L'alcool au féminin, toute honte bue

Maryline témoigne courageusement de la honte dans laquelle vivent les femmes malades de l'alcool. Faute d'oser en parler, celles-ci ne reçoivent pas l'aide et les soins dont elles ont besoin.

 

 

 

Maryline ne se déclare pas guérie de l'alcoolisme. Après six ans sans une goutte d'alcool, elle préfère se dire "guérie dans l'abstinence".

Si ses amis de l'association VIE LIBRE l'appellent "la féministe", c'est parce qu'aujourd'hui Maryline s'est fixé pour but d'accompagner les femmes malades de l'alcool, de les aider à sortir de l'enfer où elles vivent. Cet enfer, elle le connait dans ses moindres détails.

Pendant dix ans, elle a connu l'alcoolisme. C'est -à-dire la honte, les cachettes, le besoin irrépressible d'avoir sa dose l'alcool pour affronter la journée qui commence. Et aussi l'échec de la première cure.

"Pendant longtemps, j'ai détesté l'alcool car il était très présent à la maison. Mon père, que j'adorais, était alcoolique et il m'est arrivé plus d'une fois d'allez le chercher au bar. A la maison, l'alcool était présent et tout était prétexte à arroser".

Ayant eu la chance de faire des études et d'être reçue à un concours administratif, la jeune femme, âgée de 20 ans et mère d'un petit garçon, quitte la ville où elle est née pour rejoindre son premier poste à Paris.

"Je me suis très bien intégrée grâce à un accueil chaleureux et des collègues adorables. Mais c'est là que j'ai découvert l'alcool festif : celui des pots de fin de réunions, celui où l'on se sent bien après un ou deux verres. Mais je n'étais absolument pas encore dans l'alcoolisation régulière".

Revenue dans sa ville, Maryline va subir deux chocs coup sur coup. La mort de son père et la maladie de son plus jeune fils."C'était en 1997, l'année où tout a commencé. Je me suis mise à boire régulièrement au retour du travail. Il me fallait une certaine dose d'alcool pour commencer à me sentir bien.
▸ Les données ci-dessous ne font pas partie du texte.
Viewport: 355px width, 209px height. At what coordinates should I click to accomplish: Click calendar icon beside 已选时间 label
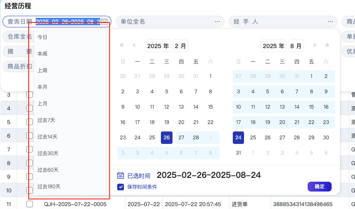(121, 175)
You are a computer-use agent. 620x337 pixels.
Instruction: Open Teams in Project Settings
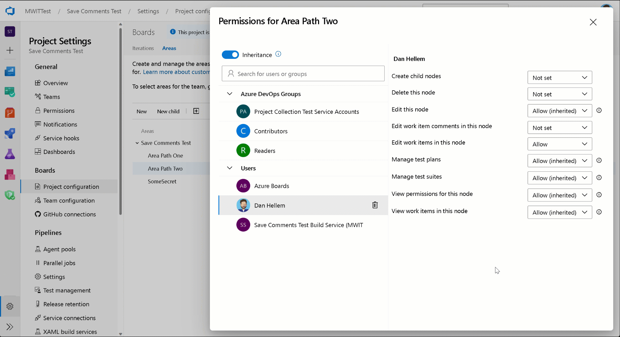51,97
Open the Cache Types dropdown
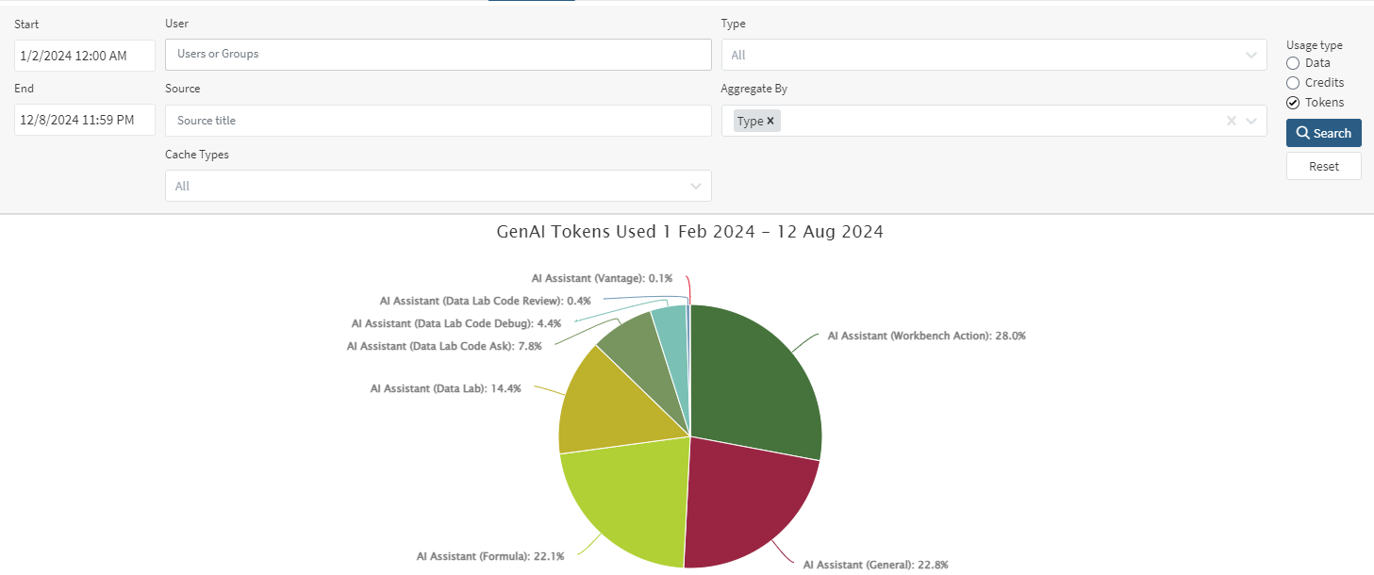The width and height of the screenshot is (1374, 575). (x=438, y=186)
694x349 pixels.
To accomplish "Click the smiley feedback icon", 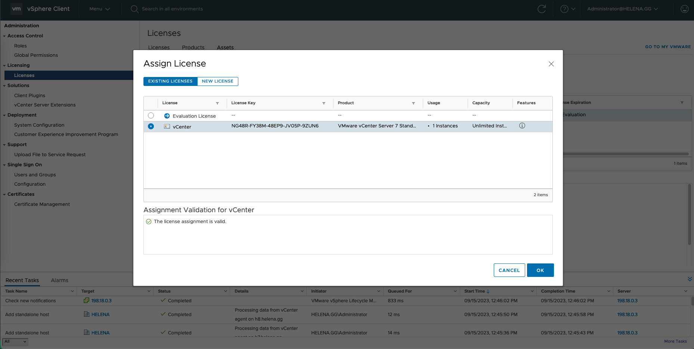I will [684, 9].
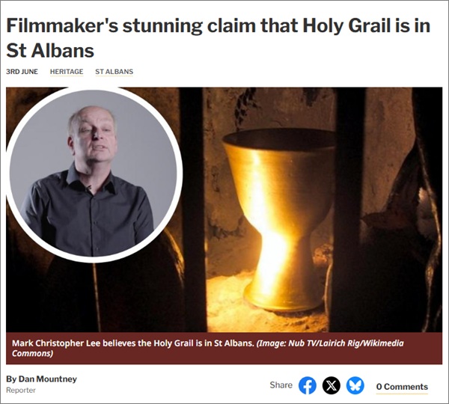Click the Mark Christopher Lee name in caption
The height and width of the screenshot is (404, 449).
[x=56, y=343]
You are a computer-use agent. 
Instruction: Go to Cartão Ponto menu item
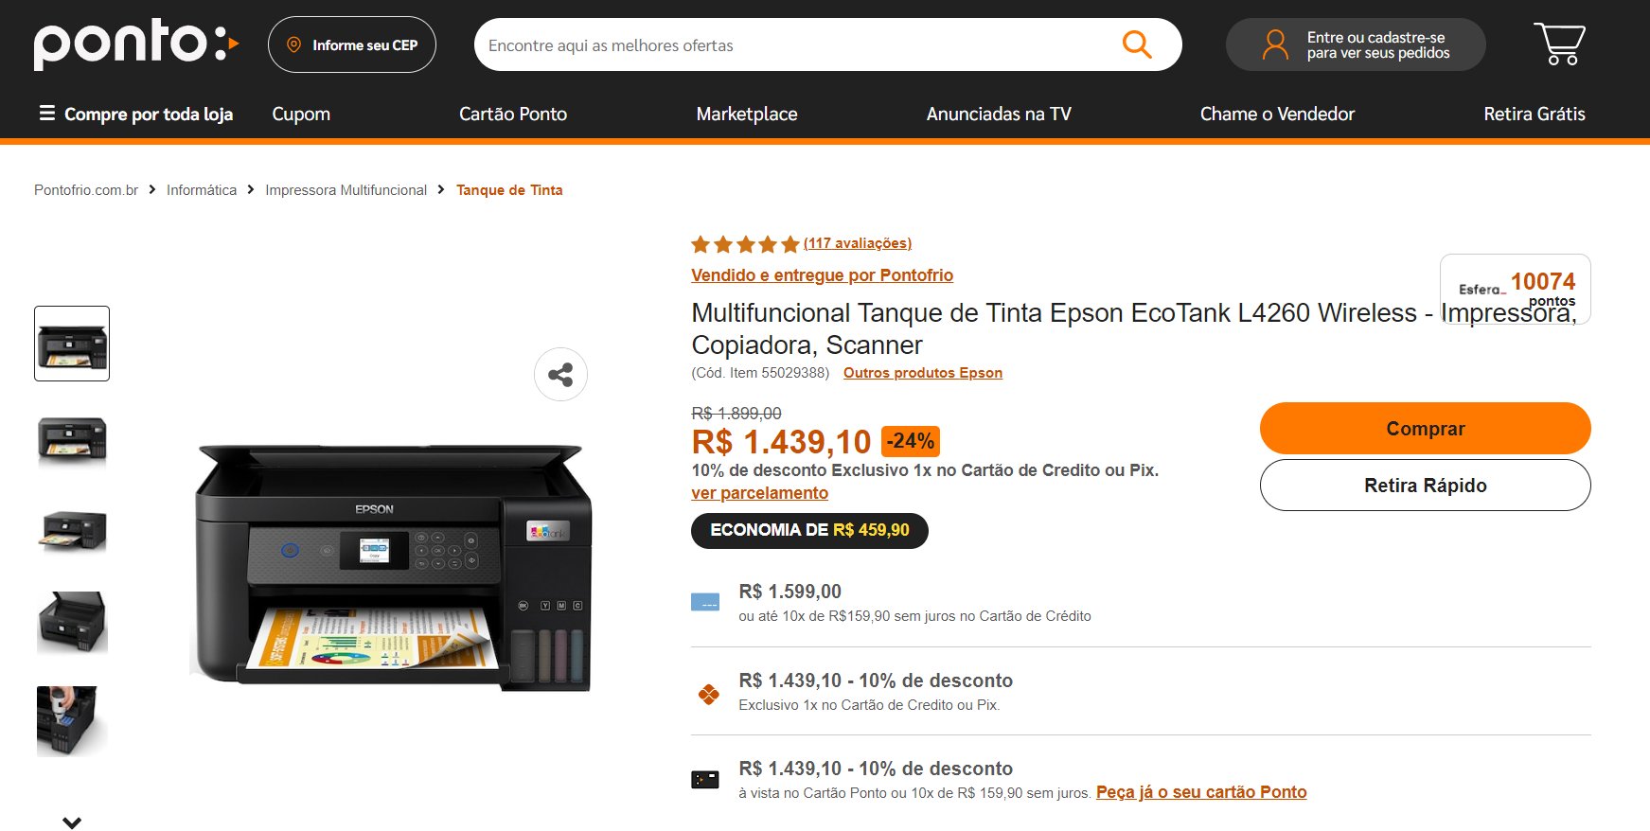tap(513, 114)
Mais je ne buvais jamais en dehors de la maison et je ne voulais surtout pas que cela se sache.

Donc j'ai caché tant que j'ai pu. Ceux qui n'ont pas vécu cet enfer n'imaginent pas à quelles ruses peuvent avoir recours les femmes qui souffrent de cette maladie.

Contrairement aux hommes, les femmes cachent leur maladie. Elles ont honte car le regard posé par la société sur la femme qui s'alcoolise est sans indulgence. J'en sais quelque chose puisque j'ai vécu très douloureusement le regard de mes collègues de travail lorsqu'ils ont compris ce qui m'arrivait.

En 2000, Maryline ne peut plus travailler, la vie est devenue un enfer pour ses proches et elle réalise qu'il faut mettre un terme à l'engrenage infernal.

"J'ai commencé à m'arrêter de temps en temps mais à chaque fois je replongeais. Hospitalisée pour une cure de désintoxication j'ai été traitée pour la dépression et je me suis mise à vivre dans le mélange médicaments-alcool avec un seul but : fuir la réalité".

Comme le décès de son père a été à l'origine de sa fuite en avant, c'est la mort de son frère qui sera le déclic pour se libérer de l'alcool.

"Lui aussi avait sombré dans l'alcool et sur le point de mourir, il m'a fait passer un message. Ce que je sais aujourd'hui après avoir rencontré pas mal de malades de l'alcool dans le cadre du bénévolat, c'est que sans ce déclic on s'en sort pas. Même si l'on y est incité par ses proches. La décision doit venir de soi. Et même à partir de ce moment ce n'est pas facile car l'alcool est partout".

Maryline se souvient d'être sortie de cure un 24 décembre. Arrivée à la maison, la table était pleine de bouteilles. "Mes proches me proposaient un verre parce qu'à leurs yeux, je rentrais guérie. C'était horrible ! Il faut faire attention à ce que l'on dit aux malades parce qu'ils ne sont guéris que dans l'abstinence. Pendant longtemps c'est très difficile de lutter contre ses envies".

Aujourd'hui encore, l'alcool fait peur à Maryline. Et c'est parce qu'elle sait à quel point c'est difficile qu'elle s'est lancée dans le bénévolat pour aller à la rencontre des malades de l'alcool. "Me sentir utile et aider les autres, c'est aussi ce qui m'aide à vivre".